枝は笛やステッキなどに見立てて遊ぶことができますが、危険を避けるために周りに人がいないことも確認しておきましょう。
洗濯ばさみ
洗濯ばさみは、ままごとの材料になります。
フライパンに入れて炒めたり、お鍋に入れてぐつぐつ煮たり、食材として使うことができます。カラフルなものがあれば、色彩豊かなごはんができ上りますよ。
また洗濯ばさみを繋ぎ合わせていけば色々な形ができます。人間のような形になったり、ロボットのような形になったりと、ブロックのように見立てて遊ぶことも可能です。
子どもの見立て遊びに上手く関わろう
見立て遊びをする場合、親や周りの大人が上手に関わる必要があります。どんな点に気をつければよいのか、ポイントを挙げてみました。
大人も積極的に参加しよう
1~2歳ごろまでは、大人が積極的に関わることで子どもたちの見立ての世界を広げてあげることができます。
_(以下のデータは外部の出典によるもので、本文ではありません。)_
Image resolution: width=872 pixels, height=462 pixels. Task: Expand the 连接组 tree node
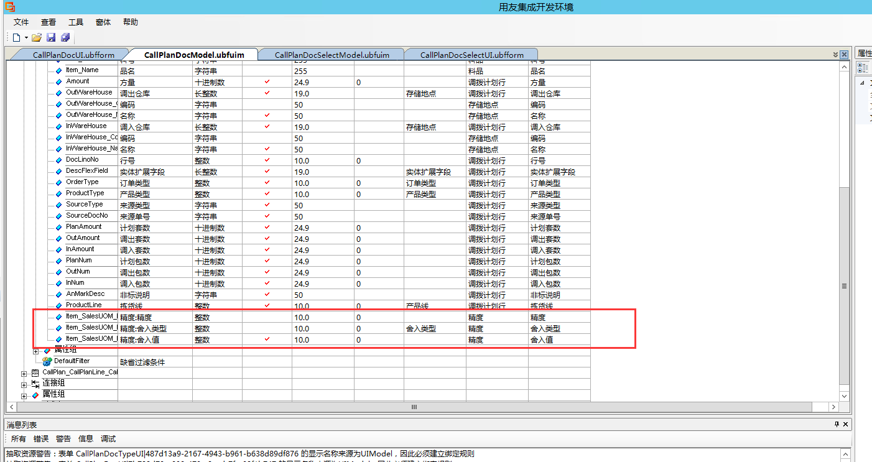pyautogui.click(x=24, y=384)
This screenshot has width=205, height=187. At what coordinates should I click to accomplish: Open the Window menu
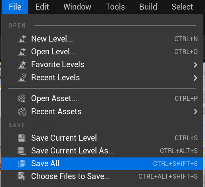point(77,7)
まずは大人が見立て遊びのお手本を見せてあげることで、子どもも一緒に見立ての世界に入ることができるでしょう。
また、子どもの問いかけにも積極的に応答してあげましょう。「どうぞ」と料理を差し出されれば、「おいしいね」「どうやって作ったの?」とやり取りをして、同じ目線で見立ての世界を楽しみましょう。
イメージを壊さないようにする
子どもたちは個々で見立て遊びのイメージを膨らませます。大人から見れば不思議に思うかもしれませんが、「バスじゃないみたい」「何を言っているの?」などと、否定するようなことは避けましょう。
子どもがイメージすることを辞めてしまうからです。自由な発想にはできる限り口を挟まないようにするのがおすすめです。
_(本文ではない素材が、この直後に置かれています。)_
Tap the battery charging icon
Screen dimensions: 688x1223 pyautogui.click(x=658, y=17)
ただし行き詰まっている場合には助け船を出して、次の発想のきっかけになるようなものや言葉かけをしてあげましょう。
環境を整えてあげよう
大きくなるにつれ見立て遊びはごっこ遊びへと発展していきます。
例えばお医者さんごっこをしているならば、ちょっとした仕切りや区切りを考えて「ここはお医者さんに診てもらう部屋」「ここは病気の人が待っている部屋」などといった空間を作ってあげることも重要です。
そうすることで、子どもたちもよりイメージを持ちやすくなるでしょう。
さいごに
大人になってからも見立てる力は必要です。何かで代用できないか、工夫できないか、相手はどんな気持ちなのかと想像力や思考力が必要な場面も多くあります。その能力を育むためにも、幼少期の見立てる力を育むことが大切です。
この遊びにこのおもちゃを使用しなければならないという決まりをなくし、自由な発想でいろいろなものを見立てて遊びに取り入れてみましょう。
参考
- 焼津市乳幼児教育推進会議『平成 28 年度 保育者資質向上研修会 』https://www.city.yaizu.lg.jp/g04-005/documents/dai5kai.pdf
- 渡辺 弥生『ウチの子、最近、手に負えない! イライラと不安がなくなるハッピーな子育ての秘訣』 すばる舎, 2008年.